Segundo Prado, o problema do enviesamento dos depoimentos dos policiais não é corrigido pela motivação da sentença, mas pela harmonia dessa prova com outros elementos probatórios, sem hierarquia entre eles.
“Qualquer prova condenatória deverá estar em harmonia com outras provas. Não faz sentido especificar uma delas — ‘o depoimento de agentes policiais’ —, salvo se o que se pretende é conferir a essa prova, a priori, maior peso, o que não é correto teoricamente. O melhor teria sido revogar a súmula e editar outra, coerente com posições do Supremo Tribunal Federal, exigindo o uso de câmeras nas abordagens policiais”, opina o processualista penal.
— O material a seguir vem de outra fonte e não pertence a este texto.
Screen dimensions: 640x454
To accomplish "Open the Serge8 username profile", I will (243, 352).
A nova redação da Súmula 70 “não é muito clara”, avalia o advogado Diogo Malan, professor de Direito Processual Penal da Universidade do Estado do Rio de Janeiro (Uerj) e da UFRJ.
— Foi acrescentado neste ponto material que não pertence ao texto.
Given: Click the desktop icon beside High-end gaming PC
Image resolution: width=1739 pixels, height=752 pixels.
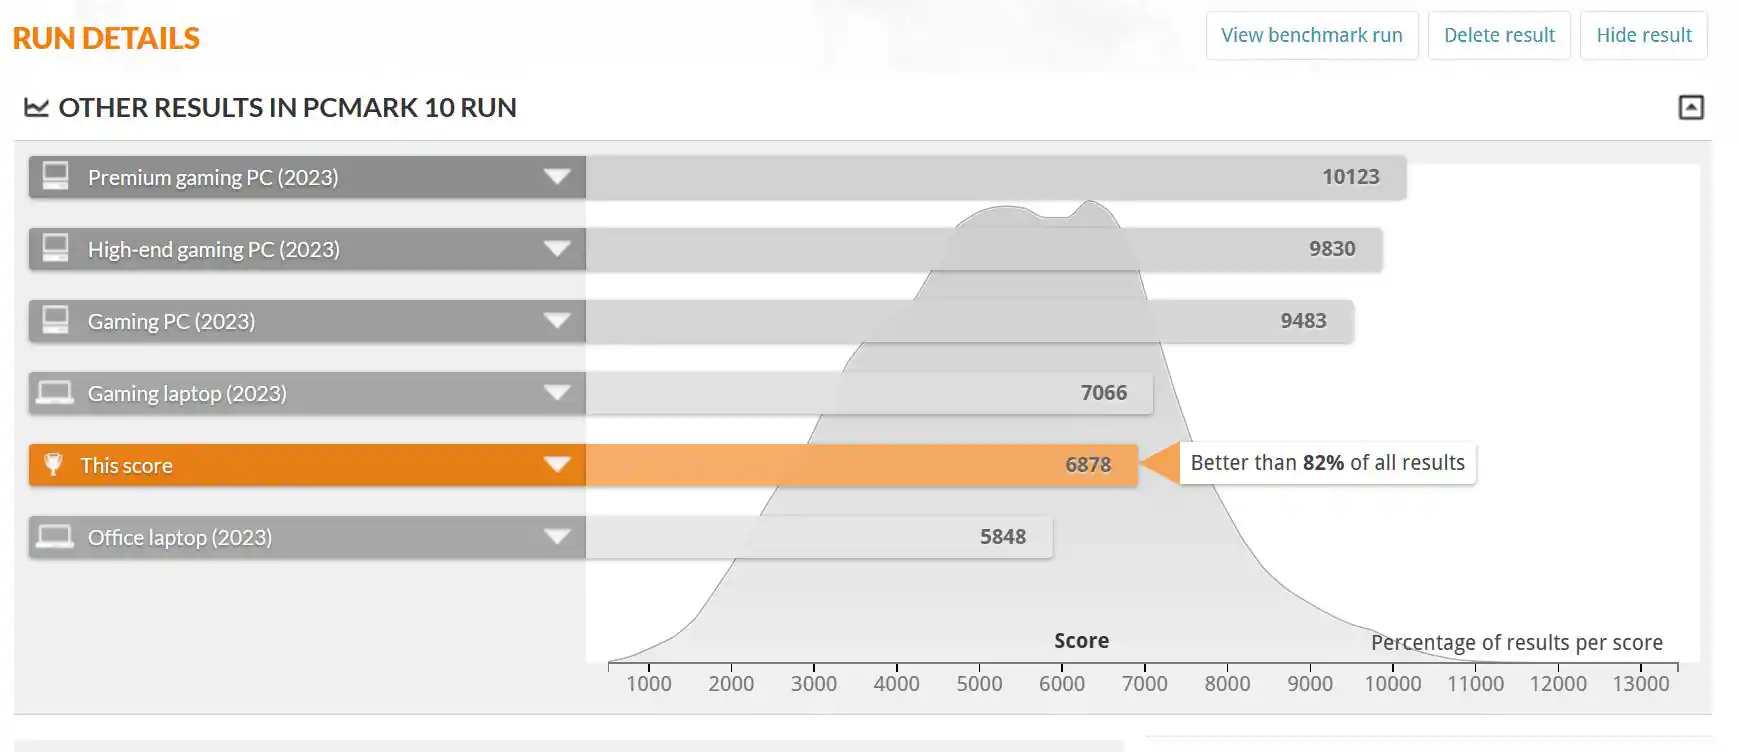Looking at the screenshot, I should click(x=56, y=249).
“Uma interpretação possível é a de que foi criado regime jurídico de prova legal negativa: depoimentos policiais precisam ser corroborados por provas de outra natureza (à semelhança do que ocorre com o testemunho do colaborador premiado). É preciso aguardar a jurisprudência do TJ-RJ baseada nessa nova redação”, destaca Malan.
Defensoria comemora
A Defensoria Pública do Rio pediu, em 2018, o cancelamento ou, subsidiariamente, a revisão da norma ao Centro de Estudos e Debates do TJ-RJ. O então defensor público-geral do Rio, André Luís Machado de Castro, citou a análise de 1.250 acórdãos publicados entre 2013 e 2016, feita pela Coordenação de Defesa Criminal do órgão. O estudo apontou que magistrados vinham interpretando a Súmula 70 no sentido de presumir a veracidade dos depoimentos de policiais.
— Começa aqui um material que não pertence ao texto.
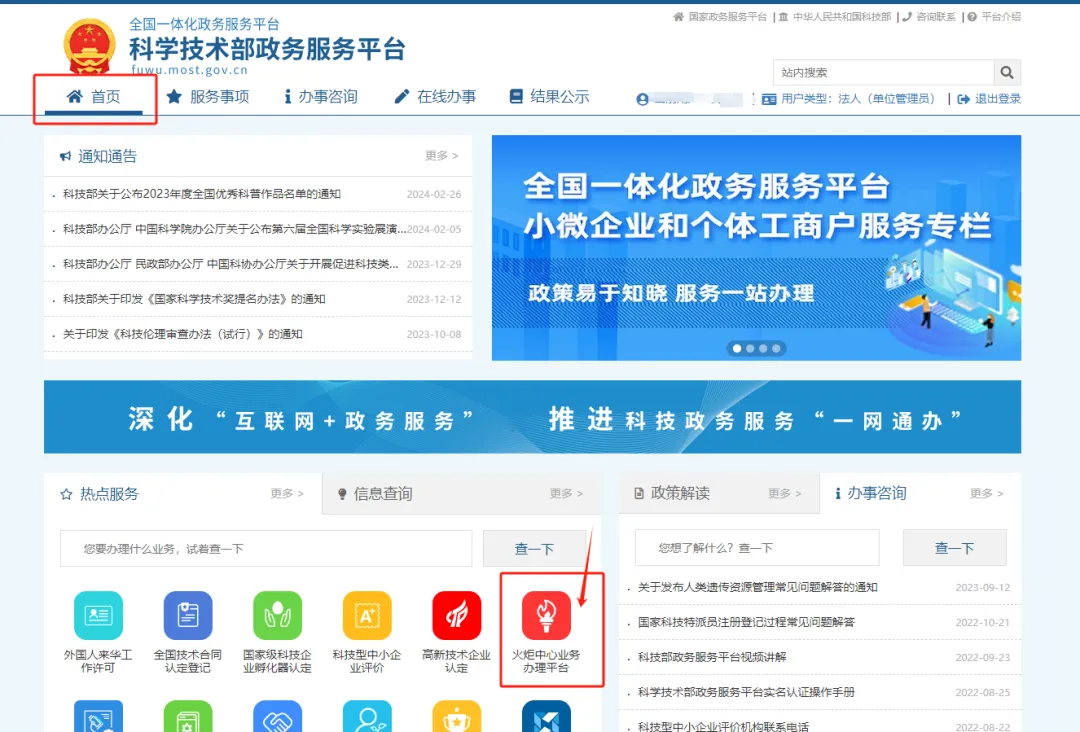1080x732 pixels.
Task: Switch to 信息查询 tab
Action: [382, 494]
O defensor público-geral destacou que a normativa não tinha sido seguida por outros Tribunais de Justiça, e ressaltou que a jurisprudência do STF e do STJ considera que os depoimentos de policiais têm o mesmo valor probatório dos de outras testemunhas. Da forma como vinha sendo aplicada, disse Castro, a Súmula 70 “representava a completa subversão do sistema acusatório”, porque “deslocava o ônus probatório para a defesa, eximindo a acusação de produzir a prova daquilo que verte na denúncia”.
A decisão, embora não alcance o pedido de cancelamento, é um avanço na busca por julgamentos mais justos e fundamentados, avalia a Defensoria. Para a coordenadora de Defesa Criminal do órgão, Lúcia Helena de Oliveira, a alteração do texto é um marco significativo.
“A Súmula 70 tem 21 anos, e há duas décadas lutamos por um novo horizonte nesse tema. Embora o pedido inicial fosse pelo cancelamento, conseguimos um avanço. Temos um marco que deverá ter como consequência uma mudança de cultura nos julgamentos. Nesse sentido, vamos precisar monitorar os julgamentos para garantir que nossos assistidos tenham decisões mais justas, e que essas decisões observem todo o conjunto probatório e, também, os avanços tecnológicos. E, caso os resultados não sejam satisfatórios, seguiremos pleiteando os direitos de nossos assistidos”, diz Lúcia Helena.
O coordenador do Núcleo de Investigação Defensiva da Defensoria, Denis Sampaio, também afirma que a súmula original era um retrocesso em matéria de Direito Probatório.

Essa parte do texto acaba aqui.